Continuano gli attacchi all’agricoltura biologica e ai suoi numerosi benefici. Questa volta è il Consorzio Terroir Marche, l’associazione dei vignaioli biologici delle Marche, che risponde a questi numerosi attacchi.
“Non conosciamo le ragioni profonde di questi attacchi, forse a qualcuno dà fastidio il crescente successo dei prodotti agroalimentari bio (in Italia le vendite hanno segnato un +15% nel 2017e un +153% rispetto al 2008, mentre l’export del bio made in Italy vale quasi 2 miliardi grazie a un +408% rispetto al 2008 – Dati Nomisma). Possiamo anche ipotizzare una reazione del mondo del “biotech” alla bocciatura da parte della Corte di Giustizia Europea di tecniche come il genoma editing e la cisgenesi. Quel che è certo è che questi contributi sono pericolosi, a maggior ragione se provengono da personalità del mondo politico e accademico nei giorni della conferenza mondiale sul clima Cop24 in corso in Polonia, dove si discute di riscaldamento globale e futuro del pianeta” affermano i soci di Terroir Marche.
La ricerca scientifica, sottolinea il Consorzio, ha già dimostrato da anni che il metodo biologico è il più indicato ad affrontare i problemi del cambiamento climatico, del risparmio idrico e della fertilità del suolo.
Nel 2002, infatti, il giornalino della FAO “Organic agricolture, environment and food security” affermava che nei sistemi di agricoltura biologica:
- Le emissioni di CO2 per ettaro sono inferiori del 48%, rispetto al 66% dell’agricoltura convenzionale;
- Gli ecosistemi si adattano meglio agli effetti del cambiamento climatico, offrendo una soluzione per ridurre le emissioni dei gas serra agricoli;
- I suoli riescono a contrastare il degrado del terreno, in quanto si presentano più resistenti allo stress idrico e alla perdita di nutrienti;
- I prodotti mostrano un maggiore valore nutritivo, con maggiore conservazione di biodiversità.

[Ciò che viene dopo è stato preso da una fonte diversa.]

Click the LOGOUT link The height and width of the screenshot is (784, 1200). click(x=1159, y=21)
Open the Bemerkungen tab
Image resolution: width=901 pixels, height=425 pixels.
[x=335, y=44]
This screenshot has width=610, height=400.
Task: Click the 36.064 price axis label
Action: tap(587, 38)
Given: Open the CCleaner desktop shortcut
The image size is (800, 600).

Tra i numerosi attacchi, continuano quelli sull’uso del rame: “a questo proposito è bene fare chiarezza su alcuni punti. Prima di tutto il rame è utilizzato anche in agricoltura convenzionale, ma è solo in agricoltura biologica che viene assoggettato a limiti stringenti. La recente normativa europea ha ulteriormente ridotto i limiti di utilizzo del rame fino a 4 kg per ettaro all’anno. I vignaioli biodinamici già oggi hanno un limite di 3 Kg ed è innegabile che è nel settore della viticoltura naturale che si è sviluppata negli anni la maggior sensibilità verso una progressiva riduzione del rame”, risponde il Consorzio.
Una recente ricerca, ha infatti dimostrato che l’uso del rame in viticoltura non ha effetti tossici riscontrabili. Questo è dovuto principalmente dal fatto che i terreni, sui quali si pratica il metodo biologico, sono talmente ricchi di humus che riescono a immobilizzare il rame riducendone la tossicità. “Inoltre, come il ferro, anche il rame è un componente importante dei sistemi enzimatici del metabolismo respiratorio e della fotosintesi. Agisce sulla sintesi della lignina e sulla germinazione del polline, favorisce l’accrescimento apicale, aumenta la traspirazione ed è indispensabile nella formazione della clorofilla e dei complessi proteici che agiscono durante la fotosintesi. Eppure viene assimilato ai pesticidi di sintesi!”.
“Rigettiamo pertanto con forza il tentativo di equiparare convenzionale e biologico dal punto di vista dell’uso dei pesticidi e di ridurre il movimento biologico a nicchia di mercato che basa il suo successo solo su narrazioni rassicuranti o, peggio, a tendenza giovanilistica e radical chic. La viticoltura e l’agricoltura biologica sono un settore rilevante e trainante dell’agricoltura italiana e uno dei capisaldi della lotta al cambiamento climatico”.